Today we have a guest post from
, a data scientist and entrepreneur based in Philadelphia, PA. Brad is a dear friend and the author of AI Harmony, out now at Amazon and Barnes and Noble. AI is here to stay. Ignore it at your own peril.— Daniel
AI is here, but most people have been talking about it and not experimenting with it enough. I'll deploy my favorite quote: "Everybody wants to be a bodybuilder, but don't nobody want to lift no heavy ass weights".
These tools are amazing and worth talking about, but you won't be able to understand what they mean for your business, your productivity, and the productivity of your employees until you start doing some heavy lifting yourself.
First, relax. AI is Not Inherently Evil or Dangerous
Drawing parallels to Sci-Fi renditions is tempting but largely inaccurate. A machine doesn't have motivations, desires, or intent; it reflects what we teach it.

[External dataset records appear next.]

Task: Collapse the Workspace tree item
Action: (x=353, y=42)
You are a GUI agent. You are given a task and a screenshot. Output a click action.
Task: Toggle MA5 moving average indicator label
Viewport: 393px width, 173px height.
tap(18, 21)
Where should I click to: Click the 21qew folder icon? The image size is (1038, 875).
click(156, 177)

AI is a tool—like a hammer or a pencil—and its function depends on its user.
For a more detailed analysis, consider delving into Turing Award Winner Yann LeCun's perspective if you need to hear more on this.
What Mamma Don't Know Don't Hurt Her.
Reliably Detecting AI is Currently Impossible, And Likely to Stay That Way
There is no reliable AI detector, and there probably will never be one.
Read more:
Blanket AI Bans are Impractical and Stifle Innovation
If there is no reliable AI detector, any attempt at regulating or banning it is futile.

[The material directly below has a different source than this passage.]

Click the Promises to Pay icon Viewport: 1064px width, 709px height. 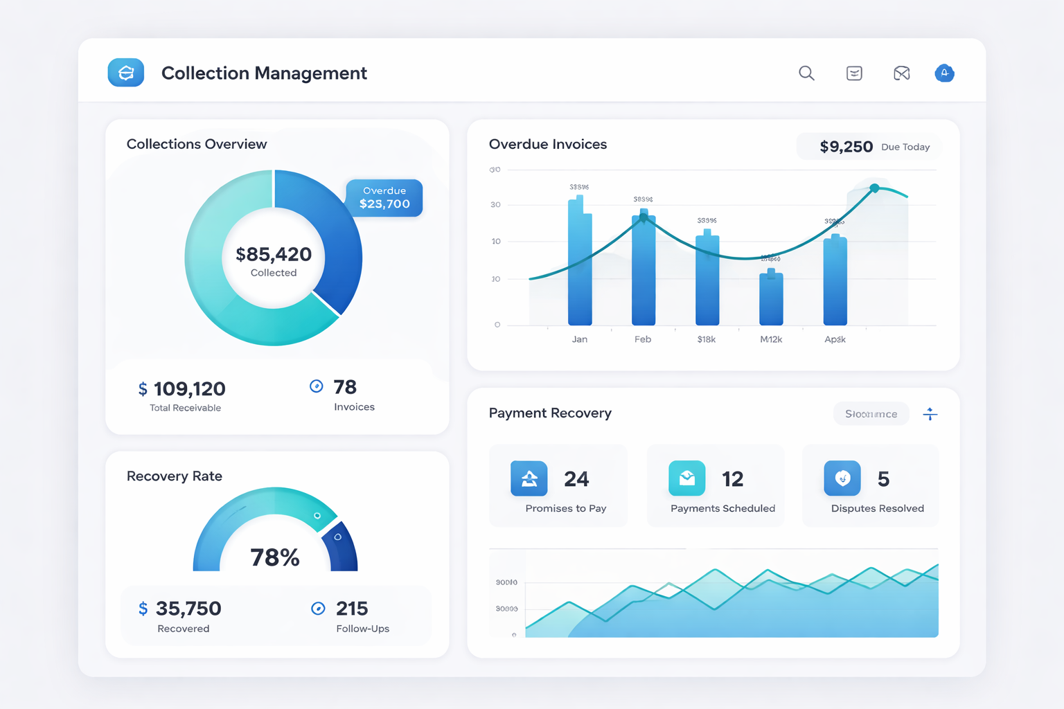(529, 478)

AI has a myriad of benevolent applications.
Your competitors might harness its power—officially or not.
The same goes for your customers and employees. Banning a tool doesn't negate its existence or potential usage outside your purview.
Focus on Your Core Competencies, Not Just Tools
Consider LegalZoom. At a glance, they seem centered on contract templates. But AI, given its prowess, can efficiently draft contracts.
For LegalZoom to remain relevant, they must pivot.
Thus, they're evolving into an attorney referral platform—akin to an Upwork for legal professionals. This seems to be exactly what they are doing.
Run Experiments to Find AI's Best Applications
Your life and business are probably not impacted as straightforwardly by AI as LegalZoom's. You need to experiment and approach AI adoption methodically and incrementally to find out where you are impacted most:
Scrutinize tasks: Which of them can AI do more efficiently?
Turn the lens inward: What's on your desk that AI could handle better?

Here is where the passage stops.